WHAT TO PRODUCE:
Exact repetition of the data below is required.

START INPUT RECORDS

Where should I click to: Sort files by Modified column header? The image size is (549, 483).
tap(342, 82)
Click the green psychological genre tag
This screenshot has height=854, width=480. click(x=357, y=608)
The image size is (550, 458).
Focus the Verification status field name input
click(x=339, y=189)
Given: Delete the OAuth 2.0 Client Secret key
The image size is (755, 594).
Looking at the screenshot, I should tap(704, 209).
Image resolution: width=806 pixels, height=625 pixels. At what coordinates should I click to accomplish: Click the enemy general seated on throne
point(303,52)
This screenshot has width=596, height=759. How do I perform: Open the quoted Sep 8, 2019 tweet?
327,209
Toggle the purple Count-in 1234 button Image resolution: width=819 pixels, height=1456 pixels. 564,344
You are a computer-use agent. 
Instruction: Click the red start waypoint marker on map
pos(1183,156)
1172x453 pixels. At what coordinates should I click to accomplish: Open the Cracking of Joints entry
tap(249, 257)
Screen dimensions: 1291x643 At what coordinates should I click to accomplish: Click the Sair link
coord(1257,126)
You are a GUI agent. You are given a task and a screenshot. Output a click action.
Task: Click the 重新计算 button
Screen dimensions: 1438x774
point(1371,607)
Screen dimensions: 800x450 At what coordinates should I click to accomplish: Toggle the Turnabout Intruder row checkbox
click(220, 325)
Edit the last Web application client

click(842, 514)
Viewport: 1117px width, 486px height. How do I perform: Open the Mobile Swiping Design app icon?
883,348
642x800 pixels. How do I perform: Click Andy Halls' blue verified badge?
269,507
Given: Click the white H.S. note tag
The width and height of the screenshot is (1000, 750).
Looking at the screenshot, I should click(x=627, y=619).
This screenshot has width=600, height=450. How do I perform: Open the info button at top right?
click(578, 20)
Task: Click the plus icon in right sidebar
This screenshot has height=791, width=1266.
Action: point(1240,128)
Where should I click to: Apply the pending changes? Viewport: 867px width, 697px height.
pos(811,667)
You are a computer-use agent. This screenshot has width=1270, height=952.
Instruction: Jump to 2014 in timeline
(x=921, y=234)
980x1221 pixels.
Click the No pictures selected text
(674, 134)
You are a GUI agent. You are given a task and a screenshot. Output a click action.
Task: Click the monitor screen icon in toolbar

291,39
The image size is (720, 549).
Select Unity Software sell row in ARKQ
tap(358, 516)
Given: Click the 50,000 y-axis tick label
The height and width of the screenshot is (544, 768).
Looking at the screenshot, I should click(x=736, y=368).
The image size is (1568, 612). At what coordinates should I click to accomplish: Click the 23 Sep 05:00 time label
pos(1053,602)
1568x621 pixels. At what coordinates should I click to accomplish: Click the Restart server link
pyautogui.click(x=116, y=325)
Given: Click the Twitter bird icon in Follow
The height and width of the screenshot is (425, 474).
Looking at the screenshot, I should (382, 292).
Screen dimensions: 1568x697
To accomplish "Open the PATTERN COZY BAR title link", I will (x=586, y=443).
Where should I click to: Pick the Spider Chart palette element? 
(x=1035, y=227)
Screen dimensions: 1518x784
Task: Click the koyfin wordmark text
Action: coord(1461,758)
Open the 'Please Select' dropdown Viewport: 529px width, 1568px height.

END INPUT RECORDS

TASK ANSWER:
Where should I click to: Sort files by Modified column header? The image size is (549, 483).
tap(342, 82)
Click the green psychological genre tag
This screenshot has height=854, width=480. click(x=357, y=608)
The image size is (550, 458).
Focus the Verification status field name input
click(x=339, y=189)
Given: Delete the OAuth 2.0 Client Secret key
The image size is (755, 594).
Looking at the screenshot, I should tap(704, 209).
Image resolution: width=806 pixels, height=625 pixels. At what coordinates should I click to accomplish: Click the enemy general seated on throne
point(303,52)
This screenshot has width=596, height=759. How do I perform: Open the quoted Sep 8, 2019 tweet?
327,209
Toggle the purple Count-in 1234 button Image resolution: width=819 pixels, height=1456 pixels. 564,344
You are a computer-use agent. 
Instruction: Click the red start waypoint marker on map
pos(1183,156)
1172x453 pixels. At what coordinates should I click to accomplish: Open the Cracking of Joints entry
tap(249, 257)
Screen dimensions: 1291x643 At what coordinates should I click to accomplish: Click the Sair link
coord(1257,126)
You are a GUI agent. You are given a task and a screenshot. Output a click action.
Task: Click the 重新计算 button
Screen dimensions: 1438x774
point(1371,607)
Screen dimensions: 800x450 At what coordinates should I click to accomplish: Toggle the Turnabout Intruder row checkbox
click(220, 325)
Edit the last Web application client

click(842, 514)
Viewport: 1117px width, 486px height. How do I perform: Open the Mobile Swiping Design app icon?
883,348
642x800 pixels. How do I perform: Click Andy Halls' blue verified badge?
269,507
Given: Click the white H.S. note tag
The width and height of the screenshot is (1000, 750).
Looking at the screenshot, I should click(x=627, y=619).
This screenshot has width=600, height=450. How do I perform: Open the info button at top right?
click(578, 20)
Task: Click the plus icon in right sidebar
This screenshot has height=791, width=1266.
Action: point(1240,128)
Where should I click to: Apply the pending changes? Viewport: 867px width, 697px height.
pos(811,667)
You are a computer-use agent. This screenshot has width=1270, height=952.
Instruction: Jump to 2014 in timeline
(x=921, y=234)
980x1221 pixels.
Click the No pictures selected text
(674, 134)
You are a GUI agent. You are given a task and a screenshot. Output a click action.
Task: Click the monitor screen icon in toolbar

291,39
The image size is (720, 549).
Select Unity Software sell row in ARKQ
tap(358, 516)
Given: Click the 50,000 y-axis tick label
The height and width of the screenshot is (544, 768).
Looking at the screenshot, I should click(x=736, y=368).
The image size is (1568, 612). At what coordinates should I click to accomplish: Click the 23 Sep 05:00 time label
pos(1053,602)
1568x621 pixels. At what coordinates should I click to accomplish: Click the Restart server link
pyautogui.click(x=116, y=325)
Given: Click the Twitter bird icon in Follow
The height and width of the screenshot is (425, 474).
Looking at the screenshot, I should (382, 292).
Screen dimensions: 1568x697
To accomplish "Open the PATTERN COZY BAR title link", I will (x=586, y=443).
Where should I click to: Pick the Spider Chart palette element? 
(x=1035, y=227)
Screen dimensions: 1518x784
Task: Click the koyfin wordmark text
Action: coord(1461,758)
Open the 'Please Select' dropdown Viewport: 529px width, 1568px height.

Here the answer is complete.